From: Andrew Morton <akpm@linux-foundation.org>
To: Wupeng Ma <mawupeng1@huawei.com>
Cc: <willy@infradead.org>, <linux-fsdevel@vger.kernel.org>,
<linux-kernel@vger.kernel.org>, <linux-mm@kvack.org>
Subject: Re: [PATCH] mm: Return early in truncate_pagecache if newsize overflows
Date: Thu, 23 Mar 2023 14:40:53 -0700 [thread overview]
Message-ID: <20230323144053.68add73fe29ee56fa5c628c6@linux-foundation.org> (raw)

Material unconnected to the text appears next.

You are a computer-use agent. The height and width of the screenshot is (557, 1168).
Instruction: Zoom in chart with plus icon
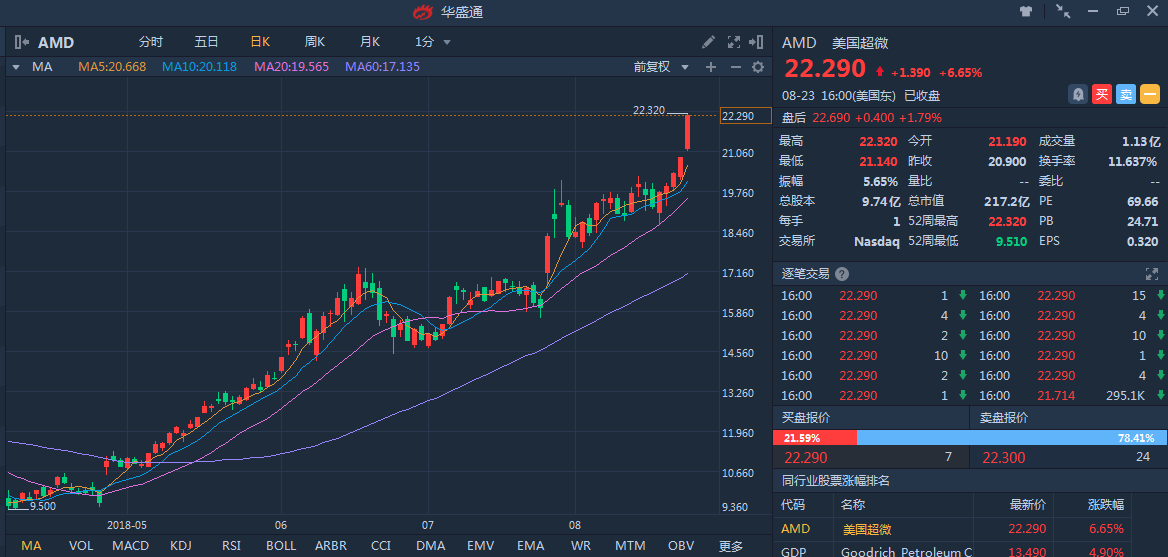coord(711,67)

In-Reply-To: <20230306113317.2295343-1-mawupeng1@huawei.com>
On Mon, 6 Mar 2023 19:33:17 +0800 Wupeng Ma <mawupeng1@huawei.com> wrote:
> From: Ma Wupeng <mawupeng1@huawei.com>
>
> Our own test reports a UBSAN in truncate_pagecache:
>
> UBSAN: Undefined behaviour in mm/truncate.c:788:9
> signed integer overflow:
> 9223372036854775807 + 1 cannot be represented in type 'long long int'
>
> Call Trace:
> truncate_pagecache+0xd4/0xe0
> truncate_setsize+0x70/0x88
> simple_setattr+0xdc/0x100
> notify_change+0x654/0xb00
> do_truncate+0x108/0x1a8
> do_sys_ftruncate+0x2ec/0x4a0
> __arm64_sys_ftruncate+0x5c/0x80
>
> For huge file which pass LONG_MAX to ftruncate, truncate_pagecache() will
> be called to truncate with newsize be LONG_MAX which will lead to
> overflow for holebegin:
>
> loff_t holebegin = round_up(newsize, PAGE_SIZE);
>
> Since there is no meaning to truncate a file to LONG_MAX, return here
> to avoid burn a bunch of cpu cycles.
>
> ...
>
> --- a/mm/truncate.c
> +++ b/mm/truncate.c
> @@ -730,6 +730,9 @@ void truncate_pagecache(struct inode *inode, loff_t newsize)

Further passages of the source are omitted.